REVIEW: ComCo Presents: Chest Hairs Roasting On An Open Fire

Let me tell ya, folks, there is nothing like raunchy humor in improv comedy to really get you in the holiday spirit.

Before the show, instead of plum fairies or whatever on my mind, I thought only of finals and what the hell I was going to get my brother for Christmas. Afterwards, here I am in full St. Nick mode, my cheeks flushed, my voice jolly, my generousitity with baked goods at an all-time high. My mood has been lifted from its normal haunt (the gates of hell) up to the North Pole. I am only a little bit terrified of a future full evolution into that bearded chimney penetrator.

When I stepped into Angell Hall Auditorium A that evening I was shocked to find the crowd so large I couldn’t find a seat. Almost every event I review hosts a meager audience, sometimes no more than an infant’s handful of people showing up. It was refreshing to see so many people showing up to support the school’s longest-running comedy group.

The show was structured into several creative exercises they called games. There was I like my men like I like my _____, a chaptered story, another with characters who could only say the same two sentences, and others. While the scenes almost always slapped, the way they accepted suggestions from the audience wasn’t optimal. Often a repeated, audience-endorsed phrase would be ignored in favor of another they deemed usable. A true improv artist would never cherry-pick in this way. But regardless of this minor transgression, the group showed how deeply talented they are at coming up with often complex jokes and wordplay on the spot.
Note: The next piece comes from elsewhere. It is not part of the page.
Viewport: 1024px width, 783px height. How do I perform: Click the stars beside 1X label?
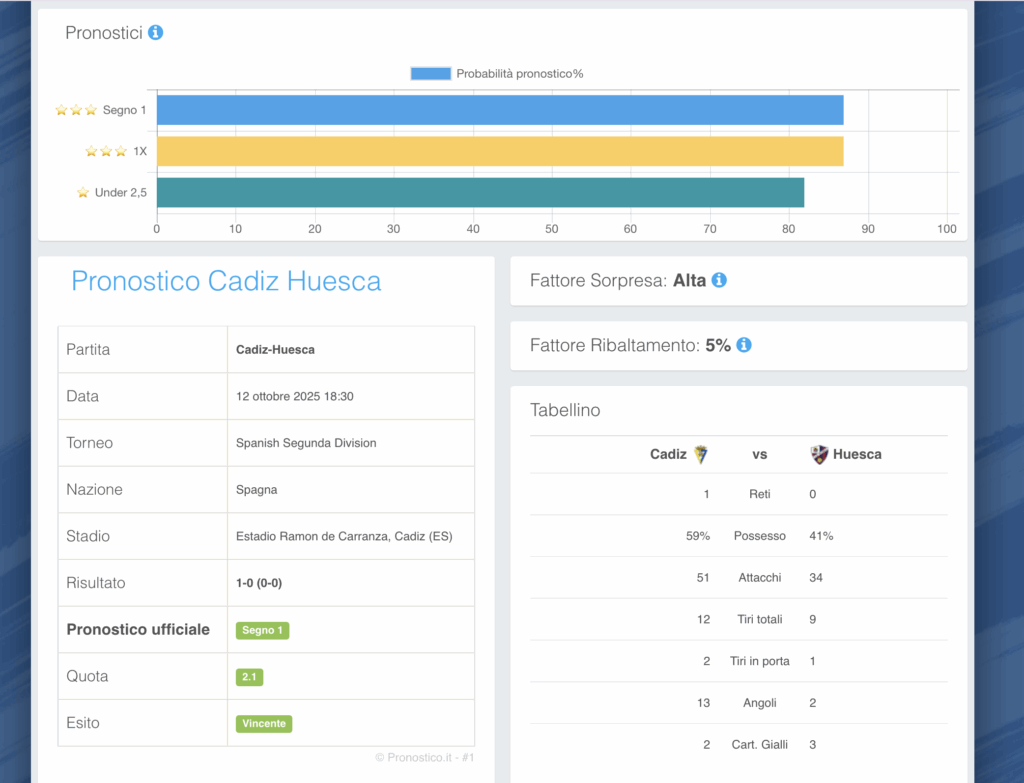tap(106, 151)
I was most impressed with how long they kept up the full novel about the murderous reindeer, though they had to scrap a few chapters early on because they weren’t panning out well.

I’m sure it takes a lot of confidence to get on stage without a script and play a fool for a room of peers paying $2 a ticket. And I’m sure the power of making an entire audience dissolve into laughter from something you came up with a second ago is worth much more than most other pursuits. There are few opportunities like this that so fully improve the mood of everyone involved. It takes a certain kind of person to pull forward such powerful extroversion for a constructive use.

If you posess any rational thoughts at all, you will be wondering when the next Comco performance is. You’ll be able to attend another in mid-January after the semester begins, again in Angell Hall Auditorium A at 8pm.



PREVIEW: ComCo Presents: Chest Hairs Roasting On An Open Fire

When I saw the poster for this event and noted the strikingly distinct abdominal muscles of their Burt Reynolds drawing, I knew I had to go. Finals szn is truly upon us, and I for one am crawling out of my skin trying to pull my GPA out of the grave I’ve dug for its once-great body. We deserve a break to simply sizzle in nonsense for a while.

Join me in this holiday-scented adventure in improv comedy Friday, December 6th at 8pm in Angell Hall, Auditorium A. Admission is just $2 for a wild night of laughs. Bring your friends, your coworkers, your lovers, and (most importantly) your chest hair. If I can find some way to stick some of my split end trimmings on my chest, I promise to do it in the shape of a heart.